DIP6: Attributes
Andrei Alexandrescu
SeeWebsiteForEmail at erdani.org
Tue Aug 4 09:23:41 PDT 2009
Steven Schveighoffer wrote:
> On Tue, 04 Aug 2009 09:45:51 -0400, grauzone <none at example.net> wrote:
>
>> Steven Schveighoffer wrote:
>>> don't think it's worth adding them until we can have full reflection
>>> capabilities so we can get at elements of code and therefore get the
>>> annotations associated with it. I see much more usefulness for
>>> annotations as reflection hints than as a replacement for keywords.
>>
>> But we already have full reflection. It's called __traits. You can
>> build a serialization library or "proper" (user friendly?) reflection
>> on top of it.
>
> I think you are the 1 millionth person to say it, and yet we still do
> not have a "user friendly" reflection system. Why is that? You'd think
> that if it could be done, somebody would have done it by now.
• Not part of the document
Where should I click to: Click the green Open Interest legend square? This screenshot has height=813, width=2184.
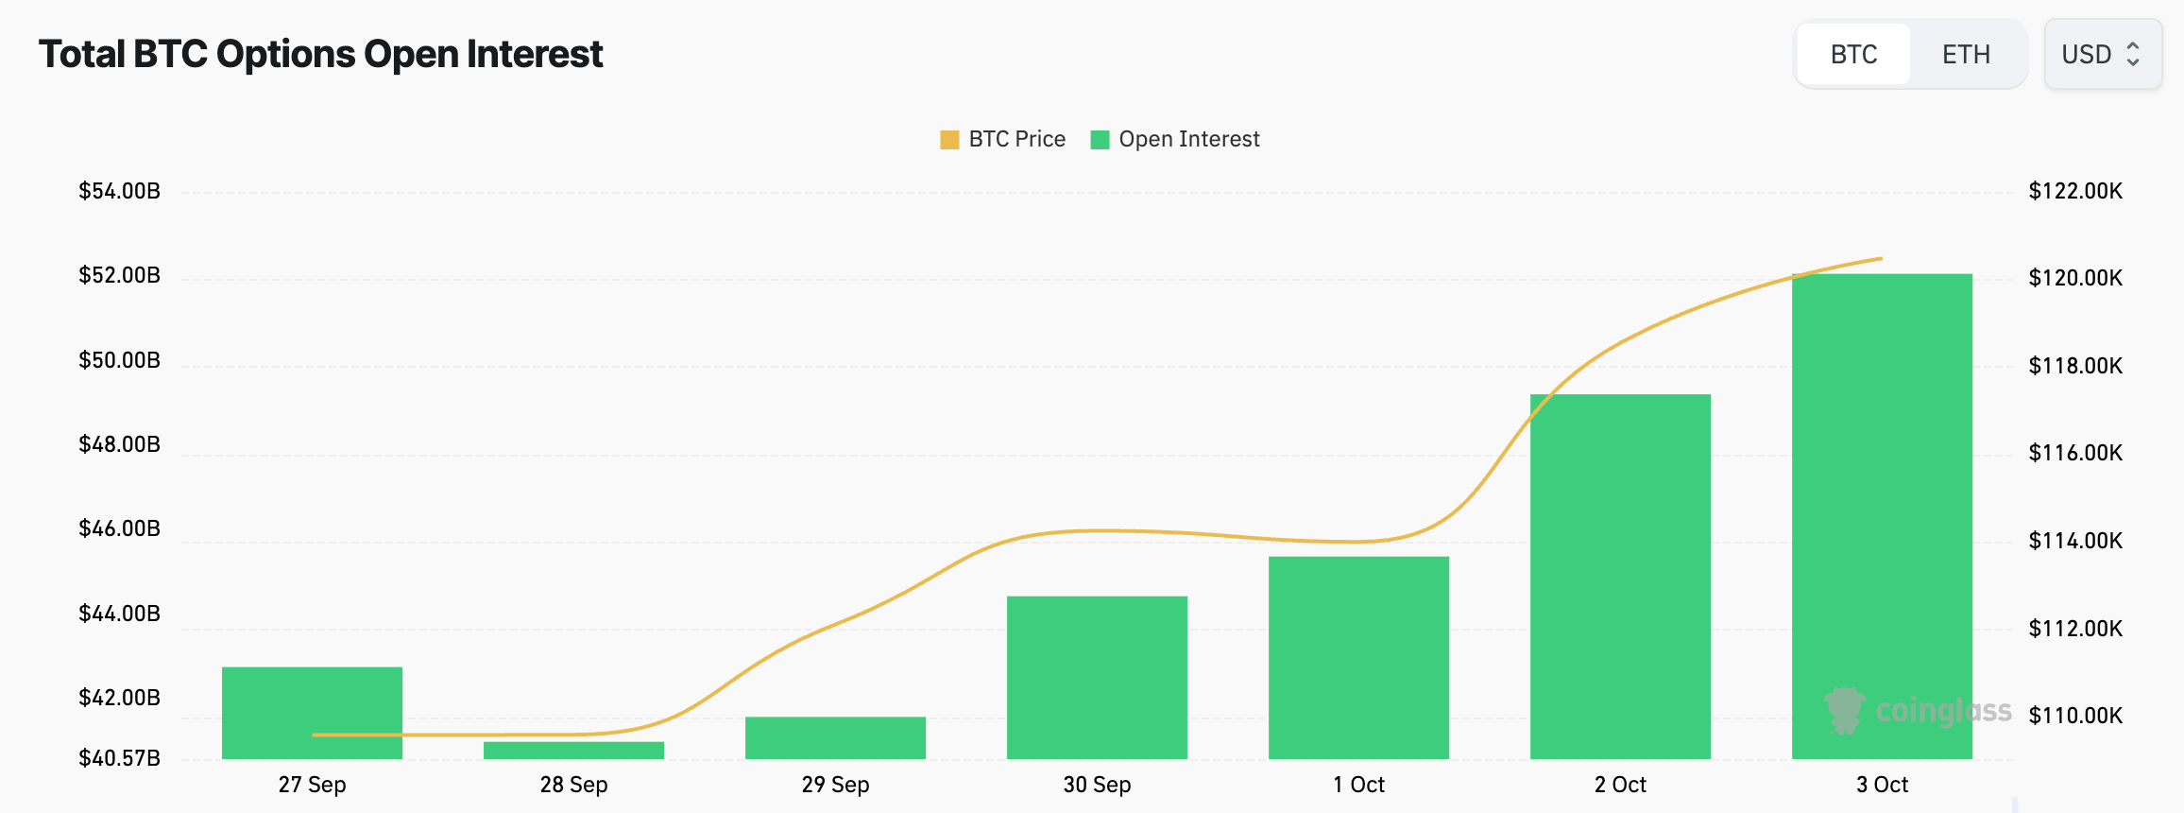pos(1100,138)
The reality is there's quite few of us. D is not in the stage where if
something could be done, somebody somewhere has done it or is working on it.
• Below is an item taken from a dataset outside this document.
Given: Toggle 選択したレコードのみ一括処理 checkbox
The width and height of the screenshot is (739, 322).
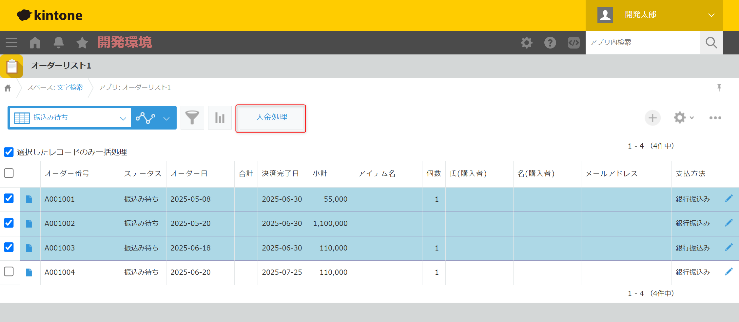Looking at the screenshot, I should tap(9, 152).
For example, I myself didn't know about __traits(allMembers) until it
was mentioned in this group. That's why I'd defined defineEnum, which
now is a relic replaced by the appropriate mechanism, contributed to by
Shin Fujishiro.
I know exactly how to go about a reflection system, but I simply haven't
gotten around to it. Here's an initial shot: starting with std.variant,
implement a function "call":
class A { int foo() { return 42; } }
...
auto v = Variant(new A);
writeln(*v.call("foo").peek!int());
That should print 42. This is eminently doable with what we have now,
and could then be extended to multiple arguments etc. with the
appropriate amount of sweat.
The way to implement this would be to use __traits(allMembers) in the
templated constructor to store a hash that maps strings to delegates.
The delegates take no argument and return Variant. During construction
you can figure which members can be invoked with no arguments by using
e.g. is(typeof(...)) and initialize the hash appropriately. In the
call() function, you look up the string and fire the delegate.